I don't think so. There is no reason to think that license produced RB199s couldn't have happened; Allinson made the Spey into TF41 for example. RB199 would simply have been the best engine for the job. YJ101 bypass ratio was low (around 0.2) which made SFC higher than desirable, while RB199 bypass ratio was about 1:1 giving a much better SFC (though still higher than the TF34 of course).

A comparison between the J101 and the RB199 is hardly fair, if only because (until the LWF competition) the J101 was largely an industry funded demonstrator while the RB199 was a government funded tri-national project.  In this era, the USAF had very little interest in the GE J101 and the USN was still planning on the P&W F100 derived F401 as its future fighter engine.  It is very easy to forget that the definitive F404 is a much later development than the RB199.  Of course, you are correct about the conceptual differences between the J101 (or the subsequent F404) and the RB199.
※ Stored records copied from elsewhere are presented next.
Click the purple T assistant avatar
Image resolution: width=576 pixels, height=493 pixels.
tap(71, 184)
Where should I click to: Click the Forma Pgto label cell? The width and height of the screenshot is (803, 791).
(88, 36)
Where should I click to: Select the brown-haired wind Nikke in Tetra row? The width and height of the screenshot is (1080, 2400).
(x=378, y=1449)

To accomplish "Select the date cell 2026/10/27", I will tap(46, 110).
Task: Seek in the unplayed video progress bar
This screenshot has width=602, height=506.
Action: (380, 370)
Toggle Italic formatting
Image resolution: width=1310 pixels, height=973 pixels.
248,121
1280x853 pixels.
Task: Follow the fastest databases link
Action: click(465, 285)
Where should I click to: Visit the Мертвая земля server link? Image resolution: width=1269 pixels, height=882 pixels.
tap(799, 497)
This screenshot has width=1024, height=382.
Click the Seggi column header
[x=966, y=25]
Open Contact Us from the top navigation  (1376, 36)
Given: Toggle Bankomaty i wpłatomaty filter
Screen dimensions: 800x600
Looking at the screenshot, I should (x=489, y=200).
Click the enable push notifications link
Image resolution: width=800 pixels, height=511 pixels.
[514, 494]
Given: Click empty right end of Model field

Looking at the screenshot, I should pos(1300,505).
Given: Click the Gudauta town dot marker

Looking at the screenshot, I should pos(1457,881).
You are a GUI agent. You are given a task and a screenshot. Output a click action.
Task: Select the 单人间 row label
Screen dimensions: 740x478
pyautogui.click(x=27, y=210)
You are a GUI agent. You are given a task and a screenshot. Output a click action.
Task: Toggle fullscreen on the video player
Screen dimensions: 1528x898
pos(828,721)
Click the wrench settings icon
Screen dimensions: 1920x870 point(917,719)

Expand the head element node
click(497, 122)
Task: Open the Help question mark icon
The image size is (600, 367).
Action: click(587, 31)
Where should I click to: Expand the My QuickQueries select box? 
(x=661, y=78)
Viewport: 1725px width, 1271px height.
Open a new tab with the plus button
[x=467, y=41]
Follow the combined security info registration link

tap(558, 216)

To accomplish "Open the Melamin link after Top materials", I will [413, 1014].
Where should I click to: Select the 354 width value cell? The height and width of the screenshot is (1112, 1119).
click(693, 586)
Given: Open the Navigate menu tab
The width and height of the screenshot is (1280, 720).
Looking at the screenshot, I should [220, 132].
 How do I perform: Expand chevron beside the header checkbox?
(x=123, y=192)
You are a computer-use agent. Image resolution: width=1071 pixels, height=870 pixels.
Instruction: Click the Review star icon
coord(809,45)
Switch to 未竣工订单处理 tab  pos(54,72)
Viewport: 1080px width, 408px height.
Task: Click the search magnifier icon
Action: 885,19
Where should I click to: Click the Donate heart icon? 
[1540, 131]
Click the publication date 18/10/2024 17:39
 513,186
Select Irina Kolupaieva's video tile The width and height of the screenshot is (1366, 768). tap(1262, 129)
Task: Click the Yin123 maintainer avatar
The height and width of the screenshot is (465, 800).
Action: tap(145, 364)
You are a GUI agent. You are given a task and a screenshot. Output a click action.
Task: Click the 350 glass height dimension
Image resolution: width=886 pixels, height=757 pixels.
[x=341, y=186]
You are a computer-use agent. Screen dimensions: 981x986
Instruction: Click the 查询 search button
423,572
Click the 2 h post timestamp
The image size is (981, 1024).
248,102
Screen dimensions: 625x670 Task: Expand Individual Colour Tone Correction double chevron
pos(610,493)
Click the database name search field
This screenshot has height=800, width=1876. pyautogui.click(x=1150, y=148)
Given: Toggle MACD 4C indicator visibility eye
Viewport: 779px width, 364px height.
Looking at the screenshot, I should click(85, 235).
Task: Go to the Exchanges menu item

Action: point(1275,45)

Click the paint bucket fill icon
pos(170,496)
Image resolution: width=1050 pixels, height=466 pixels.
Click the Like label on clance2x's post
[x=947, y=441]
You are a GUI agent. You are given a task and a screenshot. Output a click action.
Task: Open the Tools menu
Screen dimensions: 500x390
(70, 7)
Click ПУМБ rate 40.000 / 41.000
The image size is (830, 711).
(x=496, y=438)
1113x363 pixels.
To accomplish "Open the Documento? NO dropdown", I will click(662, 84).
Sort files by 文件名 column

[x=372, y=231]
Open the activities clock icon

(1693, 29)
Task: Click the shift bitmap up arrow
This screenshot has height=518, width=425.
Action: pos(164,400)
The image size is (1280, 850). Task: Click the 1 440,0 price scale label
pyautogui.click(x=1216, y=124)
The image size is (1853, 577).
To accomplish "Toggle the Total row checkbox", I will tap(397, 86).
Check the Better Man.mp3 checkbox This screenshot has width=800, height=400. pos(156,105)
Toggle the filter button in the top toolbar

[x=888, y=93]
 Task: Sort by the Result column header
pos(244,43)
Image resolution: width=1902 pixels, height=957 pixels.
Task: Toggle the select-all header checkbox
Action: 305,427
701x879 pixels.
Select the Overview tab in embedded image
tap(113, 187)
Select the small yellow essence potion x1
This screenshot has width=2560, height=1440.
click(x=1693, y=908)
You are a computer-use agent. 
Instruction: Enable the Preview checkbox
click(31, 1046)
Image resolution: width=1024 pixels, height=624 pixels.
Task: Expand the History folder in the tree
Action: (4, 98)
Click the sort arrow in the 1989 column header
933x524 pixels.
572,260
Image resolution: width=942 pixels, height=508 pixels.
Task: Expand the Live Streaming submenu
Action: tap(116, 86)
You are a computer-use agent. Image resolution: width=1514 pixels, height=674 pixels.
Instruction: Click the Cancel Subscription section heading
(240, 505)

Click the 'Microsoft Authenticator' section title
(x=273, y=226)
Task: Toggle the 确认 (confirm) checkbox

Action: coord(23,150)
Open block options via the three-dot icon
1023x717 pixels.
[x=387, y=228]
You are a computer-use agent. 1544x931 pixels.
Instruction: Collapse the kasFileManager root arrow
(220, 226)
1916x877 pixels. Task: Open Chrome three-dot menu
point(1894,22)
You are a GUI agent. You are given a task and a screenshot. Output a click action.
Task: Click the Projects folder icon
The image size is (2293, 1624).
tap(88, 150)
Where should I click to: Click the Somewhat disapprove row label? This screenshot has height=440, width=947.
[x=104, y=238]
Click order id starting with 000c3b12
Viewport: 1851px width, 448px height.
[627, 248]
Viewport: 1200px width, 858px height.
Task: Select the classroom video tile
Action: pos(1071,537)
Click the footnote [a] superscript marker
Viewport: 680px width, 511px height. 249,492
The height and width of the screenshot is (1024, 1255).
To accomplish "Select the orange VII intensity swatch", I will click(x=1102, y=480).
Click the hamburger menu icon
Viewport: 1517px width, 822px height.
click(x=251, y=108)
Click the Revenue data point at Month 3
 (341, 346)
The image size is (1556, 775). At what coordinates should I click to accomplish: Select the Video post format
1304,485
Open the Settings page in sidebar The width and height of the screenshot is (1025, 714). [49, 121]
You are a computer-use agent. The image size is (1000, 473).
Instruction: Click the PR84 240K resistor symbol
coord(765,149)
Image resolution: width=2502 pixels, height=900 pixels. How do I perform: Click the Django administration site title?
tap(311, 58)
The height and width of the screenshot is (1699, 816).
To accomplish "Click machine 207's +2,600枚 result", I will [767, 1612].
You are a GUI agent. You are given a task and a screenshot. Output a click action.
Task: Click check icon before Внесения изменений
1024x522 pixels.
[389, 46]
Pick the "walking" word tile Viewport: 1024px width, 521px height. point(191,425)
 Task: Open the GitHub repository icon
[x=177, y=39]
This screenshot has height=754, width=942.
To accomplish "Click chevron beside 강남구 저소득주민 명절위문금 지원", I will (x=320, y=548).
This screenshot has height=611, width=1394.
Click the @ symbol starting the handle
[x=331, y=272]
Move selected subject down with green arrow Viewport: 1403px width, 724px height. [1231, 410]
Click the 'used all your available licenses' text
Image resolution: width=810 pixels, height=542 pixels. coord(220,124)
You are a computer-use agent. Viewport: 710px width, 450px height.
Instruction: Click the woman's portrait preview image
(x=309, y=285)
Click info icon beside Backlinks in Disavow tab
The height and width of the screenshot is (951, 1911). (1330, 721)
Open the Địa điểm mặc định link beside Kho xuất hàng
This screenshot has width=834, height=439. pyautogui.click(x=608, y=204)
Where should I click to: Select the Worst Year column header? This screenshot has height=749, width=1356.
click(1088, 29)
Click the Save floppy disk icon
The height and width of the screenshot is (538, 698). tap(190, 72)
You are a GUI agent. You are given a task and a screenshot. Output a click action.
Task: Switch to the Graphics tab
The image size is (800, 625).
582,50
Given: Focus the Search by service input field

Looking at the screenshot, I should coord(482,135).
I still have a hard time appreciating what tangible advantage an A-10 re-engined with the RB199 would have had, other than the quoted 50kt speed advantage?  Indeed, was the 50kt increase in performance available at sea level or medium altitude?

In addition, since the dry RB199 would have offered roughly the same thrust levels as the TF34, take off distances would have remained unchanged - despite the significant sacrifice in endurance. 

The main advantage of an RB199 A-10 would have been potential interchangability with the Tornado.  Perhaps a 50kt speed advantage would have made sense in light of the RAF's low level operating tactics, but it was irrelevant from the perspective of the USAF. 
« Last Edit: March 18, 2006, 10:02:59 am by TinWing »

Offline PaulMM (Overscan)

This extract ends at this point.